Após quase um mês em SP, haitianos vindos do AC vão para abrigo

Após quase um mês, o salão da igreja Nossa Senhora da Paz amanheceu hoje vazio. Durante a noite, nem sombra dos haitianos que acamparam por ali desde o dia 11 de abril.

Para encontrá-los, não é preciso ir longe. A menos de 100 metros rua do Glicério abaixo, os 40 imigrantes que ainda não têm para onde ir –de uma leva de cerca de 2.200– foram instalados no novo abrigo provisório da Prefeitura de São Paulo.

Com dois dias de atraso, desde que foi anunciado pelo prefeito Fernando Haddad (PT), por volta das 21h de ontem, finalmente, os haitianos "se mudaram".

Para muitos, uma surpresa: há camas ali. Desde que saiu do Haiti, há cerca de 40 dias, Wendy Abrham, 44, não dorme em uma.

Ontem, passou o dia com dores de cabeça e pelo corpo. Acordou assim. Após ir a uma Unidade Básica de Saúde e receber três cartelas de analgésicos e outros remédios, sentiu-se agraciado pela sorte.
"Com cama é bem 'mejor'", disse, no melhor portunhol creole.

Abrham não espera passar muito tempo com a nova cama. Na verdade, diz que está de viagem marcada para o Paraná amanhã. Foi contratado por uma empresa.

Ele não sabe dizer ao certo que irá fazer lá. "Alguma coisa como... como habla?", mete as mãos nos bolsos como se neles procurasse as palavras. "Com carne... Frigorífico! É isso? Assim?"

CAMINHÃO

Mais velho do que a maioria dos colegas ao seu lado, Abrham pode não saber dizer exatamente o que vai fazer, mas sabe que está melhor do que o resto da família que deixou para trás em Porto Príncipe.
Após o terremoto de 2010, os trabalhos rarearam, conta. "Não dava mais lá. Mas vou trazer [mulher e dois filhos], um dia."

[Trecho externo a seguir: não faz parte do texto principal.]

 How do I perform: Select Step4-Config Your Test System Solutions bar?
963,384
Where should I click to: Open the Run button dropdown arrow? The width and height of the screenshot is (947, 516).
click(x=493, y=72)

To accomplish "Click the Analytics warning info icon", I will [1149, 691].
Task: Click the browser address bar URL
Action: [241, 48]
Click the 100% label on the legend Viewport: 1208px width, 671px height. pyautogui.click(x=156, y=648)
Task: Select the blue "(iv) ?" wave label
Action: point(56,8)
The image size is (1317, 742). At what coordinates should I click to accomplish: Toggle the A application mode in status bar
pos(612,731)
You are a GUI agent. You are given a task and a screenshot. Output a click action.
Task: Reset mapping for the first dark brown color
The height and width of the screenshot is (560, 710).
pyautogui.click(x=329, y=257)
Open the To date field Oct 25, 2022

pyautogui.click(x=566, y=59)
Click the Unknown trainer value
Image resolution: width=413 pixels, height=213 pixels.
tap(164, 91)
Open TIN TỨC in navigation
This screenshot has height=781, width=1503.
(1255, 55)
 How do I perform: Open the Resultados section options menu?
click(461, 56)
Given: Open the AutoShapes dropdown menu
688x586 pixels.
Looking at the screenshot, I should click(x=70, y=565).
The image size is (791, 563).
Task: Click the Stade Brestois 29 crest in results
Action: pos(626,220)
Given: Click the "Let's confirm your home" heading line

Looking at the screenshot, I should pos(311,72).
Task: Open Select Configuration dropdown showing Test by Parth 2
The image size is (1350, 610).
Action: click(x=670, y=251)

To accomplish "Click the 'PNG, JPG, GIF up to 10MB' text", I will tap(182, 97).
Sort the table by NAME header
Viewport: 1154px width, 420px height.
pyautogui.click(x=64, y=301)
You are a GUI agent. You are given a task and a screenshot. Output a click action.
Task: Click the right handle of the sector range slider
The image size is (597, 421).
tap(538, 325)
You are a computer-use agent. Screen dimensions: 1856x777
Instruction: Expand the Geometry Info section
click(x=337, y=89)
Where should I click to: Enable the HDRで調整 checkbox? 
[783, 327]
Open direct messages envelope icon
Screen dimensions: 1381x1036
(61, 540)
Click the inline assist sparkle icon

Alheio ao mal-estar que se formou entre os governos do Acre, de São Paulo e a prefeitura paulistana desde que os haitianos vindos de Brasiléia (AC) começaram a desembarcar na Barra Funda, o único sonho que ele ainda diz ter é conseguir comprar "mais pra frente" um pequeno caminhão, "como tinha no Haiti."

PROBLEMA

Já o desejo do italiano Paolo Parisi, padre responsável pela Missão Paz, que recebe os imigrantes, é mais imediato. "Agora, seria interessante o governo dar aos outros imigrantes o mesmo tratamento que estão recebendo os haitianos", afirma. "O problema é bem maior."

O padre sabe, no entanto, que o fluxo de haitianos para São Paulo não vai parar por aqui. Para hoje "ou amanhã", ele espera a chegada de uma nova leva. Um ônibus por dia, o que deve superar as 120 vagas do novo abrigo. "O primeiro está atrasado".

Em breve, o salão da igreja Nossa Senhora da Paz já deve ter novos inquilinos.